The research forms part of our Tasmania Island Ark program which is working to recreate over 6,000ha of habitat across Tasmania to create a stronghold for Australia’s critically endangered animals.

Associate Professor Menna Jones and her team are investigating a new approach to restoration which is based on how animals use the landscape rather than the standard view of vegetation as a substitute for habitat.

“Traditionally restoration has been fairly formulaic. It has focused on the ‘Field of Dreams’ hypothesis, that if you build it they will come, but restoration it is not as straightforward as that. We need to think about how animals use the landscape and what their individual needs are, such as what features they require in their habitat to find food while avoiding predators,” says Dr Jones.

A Spotted-tailed Quoll that has been fitted with a GPS tracking collar so its movements across the landscape can be monitored. A Spotted-tailed Quoll that has been fitted with a GPS tracking collar so its movements across the landscape can be monitored.

“Currently, our view of restoration relies on the human view of what habitat is but that is not how animals see it. This often results in restored areas that don’t have animals in them or don’t contain species that used to occur there. We haven’t really measured the things that those animals need to persist in the landscape.”

“Animals look at habitat as a set of deconstructed elements with each having a key use. To effectively conserve our wildlife, we need to develop an animal-centric view of the landscape.”

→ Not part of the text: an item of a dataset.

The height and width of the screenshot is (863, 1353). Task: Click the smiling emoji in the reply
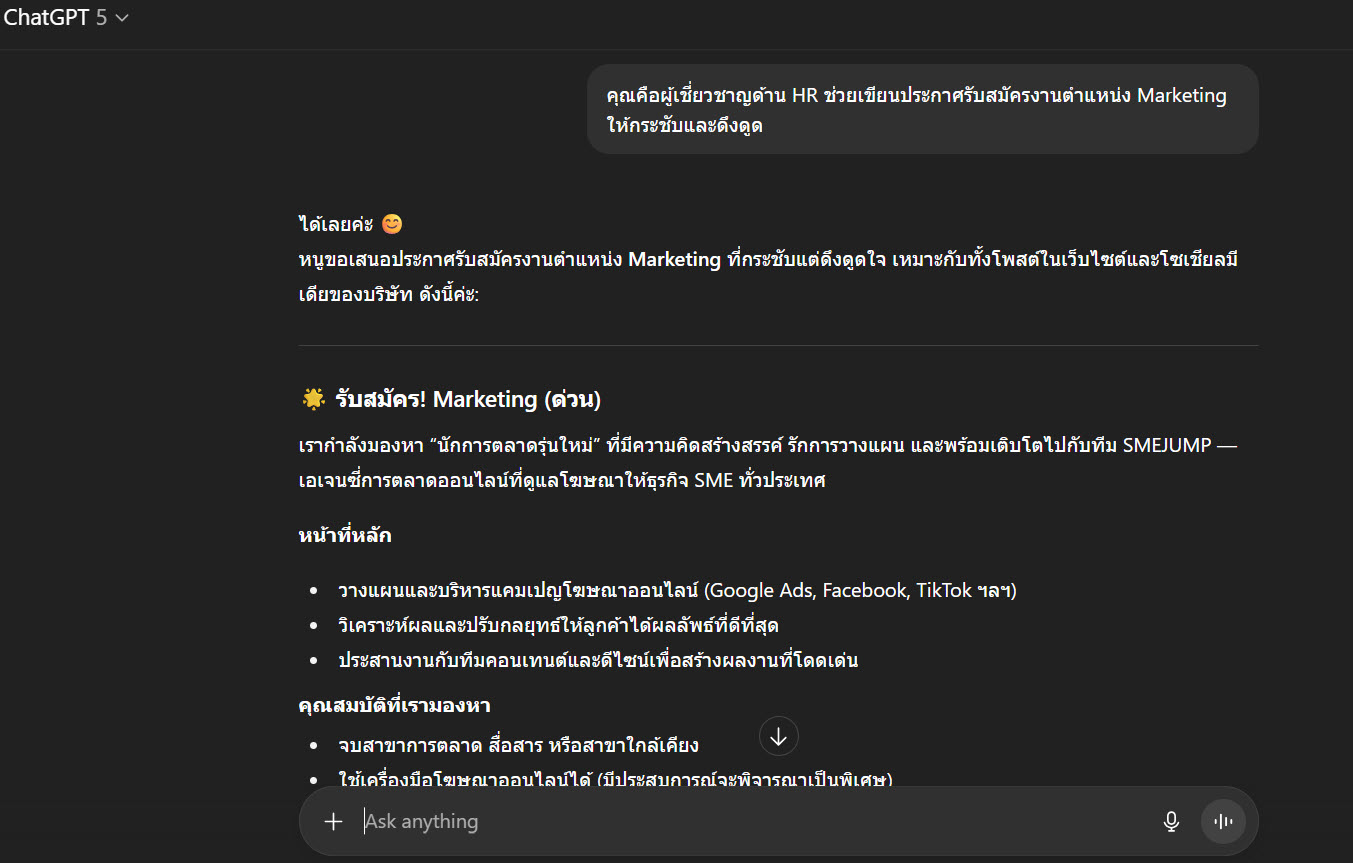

Menna works with five PhD students from the University of Tasmania, each of whom are researching different aspects of the project across 120 sites which effectively cover the entire midlands ecosystem.

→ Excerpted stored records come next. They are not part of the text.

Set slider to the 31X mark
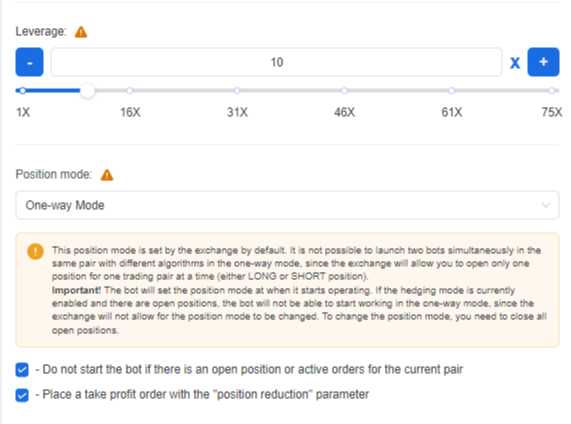 [237, 90]
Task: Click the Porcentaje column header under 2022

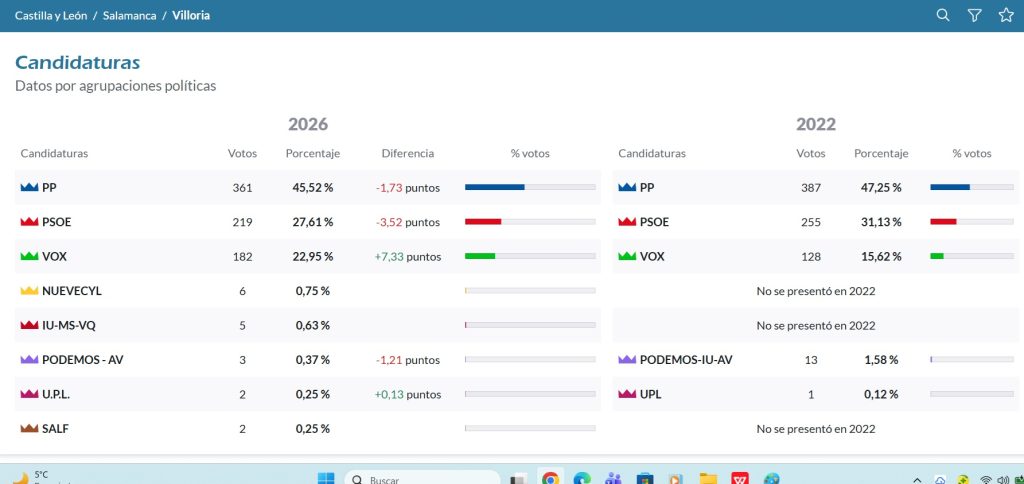Action: coord(881,153)
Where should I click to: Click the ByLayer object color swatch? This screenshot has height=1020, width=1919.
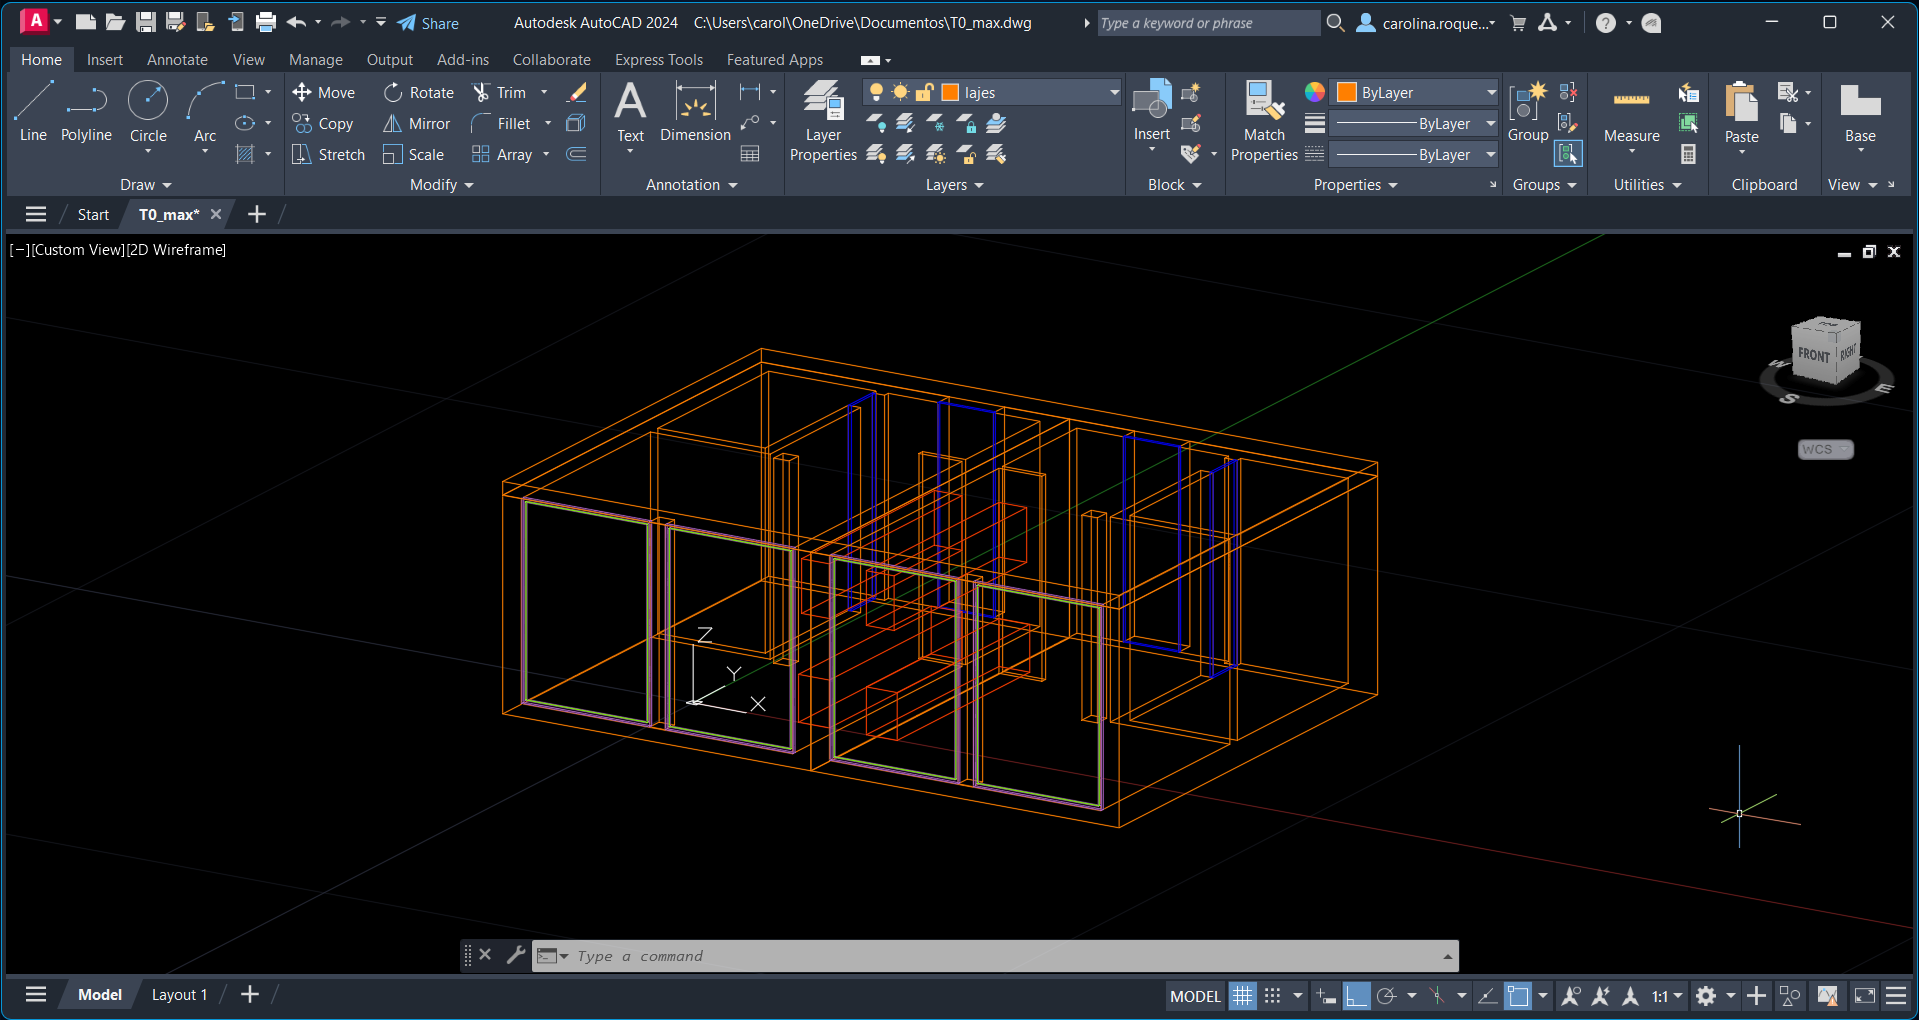pos(1347,93)
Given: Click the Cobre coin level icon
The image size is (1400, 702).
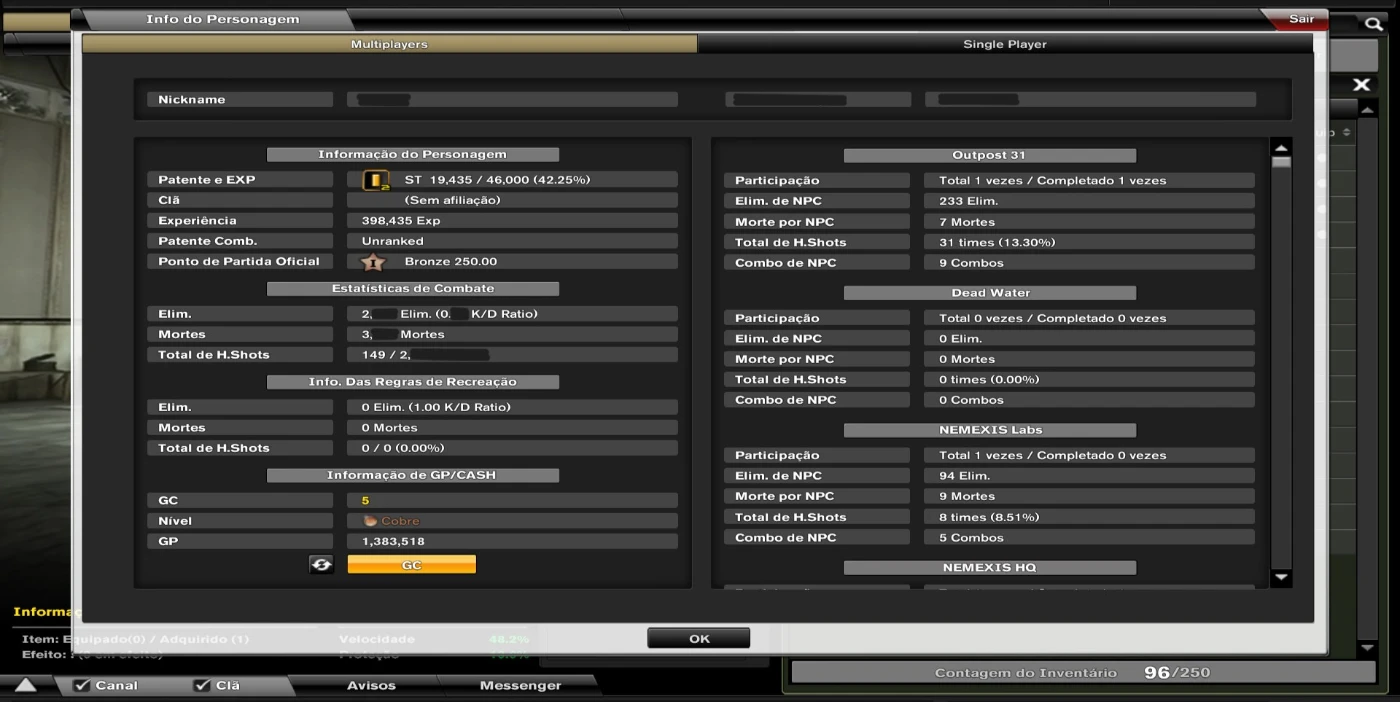Looking at the screenshot, I should point(372,520).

“We are looking at connectivity at multiple scales from large-scale connectivity, like the patches of woodland in a sea of pastures, to fine-scale connectivity, such as the amount of cover individual animals need for refuge and shelter.”

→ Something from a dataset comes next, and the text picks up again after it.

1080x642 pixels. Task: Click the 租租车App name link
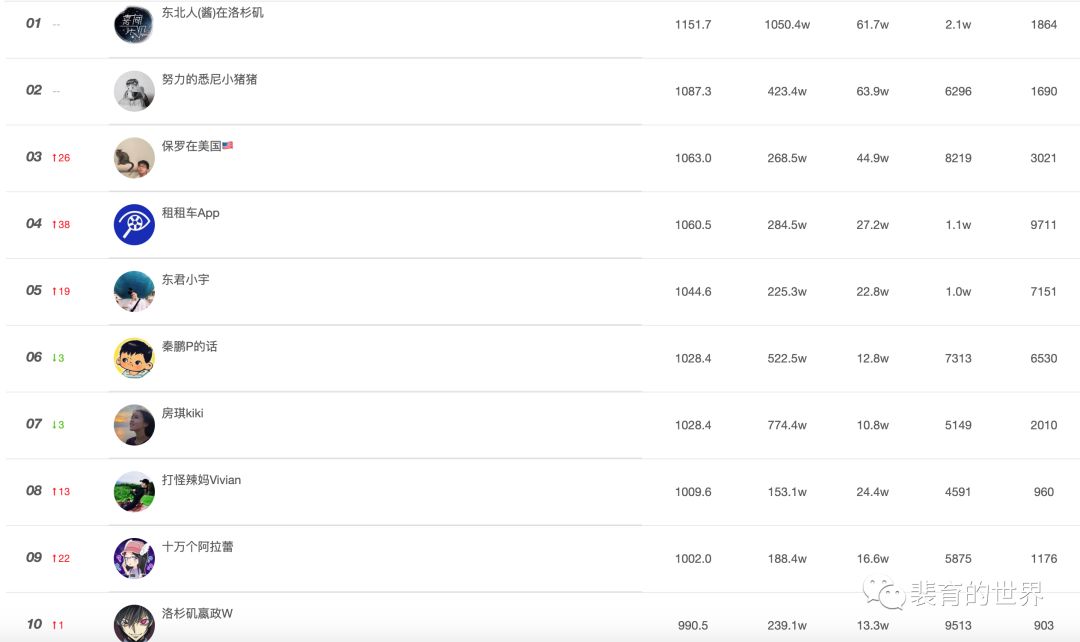(x=190, y=213)
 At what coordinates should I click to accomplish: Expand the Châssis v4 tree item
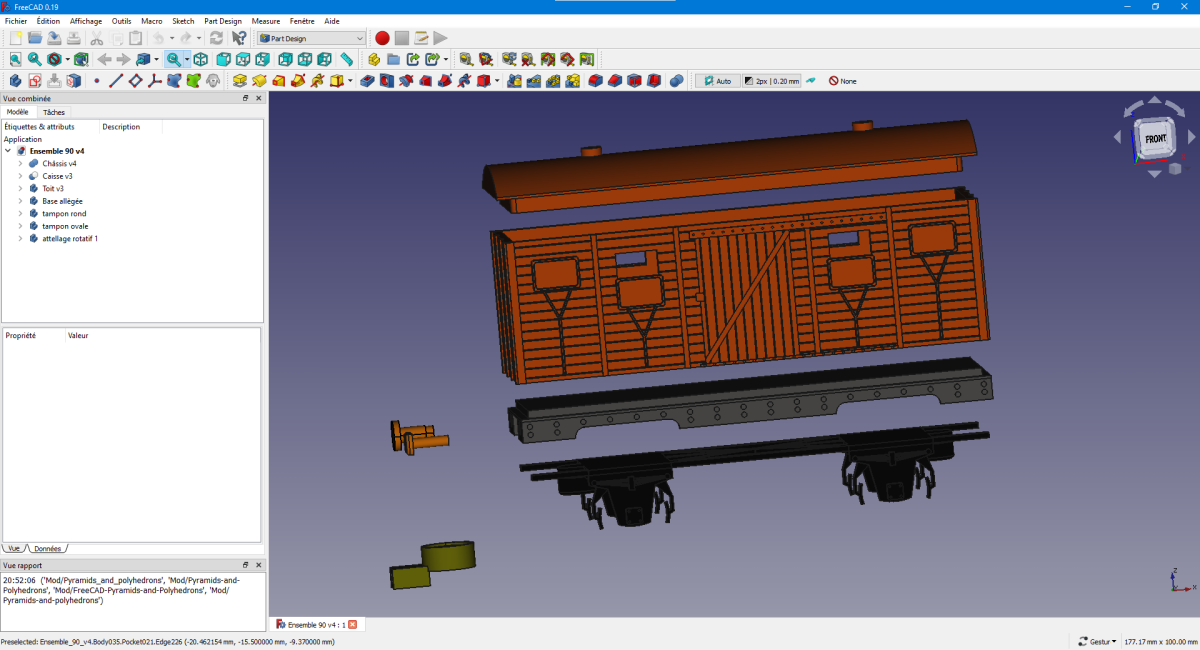point(20,163)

One PHD student, Rowena Hamer, is using GPS tracking to learn how various carnivore species, both native and feral, are using the landscape. As well as tracking the movements of species like the Spotted-tailed Quoll and Tasmanian Devil, Rowena is investigating the behavioral decisions they make along the way and how this affects their movements.

“Gap-crossing distances is one of the aspects that will have significant implications for how we restore landscapes. Bettongs for example are woodland specialists and require lots of cover to move through, whilst Spotted-tailed Quolls are happy crossing larger gaps, as are feral cats. Using connectivity mapping we can use this information to restore areas that best meet the gap preferences of both native species,” says Dr Jones.

“Our research will inform how restoration should be done and will inform future advice that can be given out to farmers on how to manage their land sustainably.”

“It is not just about planting trees or shrubs. We need to manage existing pastures to restore understory and ground layers, and retain important habitat features like logs and rocks which traditionally landholders have been keen to “clean up”

PhD student from the University of Tasmania, Rowena Hamer, releasing a Tasmanian Devil. PhD student from the University of Tasmania, Rowena Hamer, releasing a Tasmanian Devil.

“Whilst parks and reserves are absolutely crucial for biodiversity conservation, formal parks alone are quite inadequate. Most of Australia, is under private land so unless we can engage with landholders to look after and enhance the biodiversity on their land, it’s a lost cause. We are lucky in the midlands to have so many farmers who have a deep interest in looking after these areas for future generations because without them, it simply wouldn’t be possible.”

“The work we are doing in Tasmania is really significant on a national and international scale. We do have an ongoing gradual loss of habitat but it hasn’t gone so far that we cannot bring the system back. This research will tell us the best way to go about doing that.”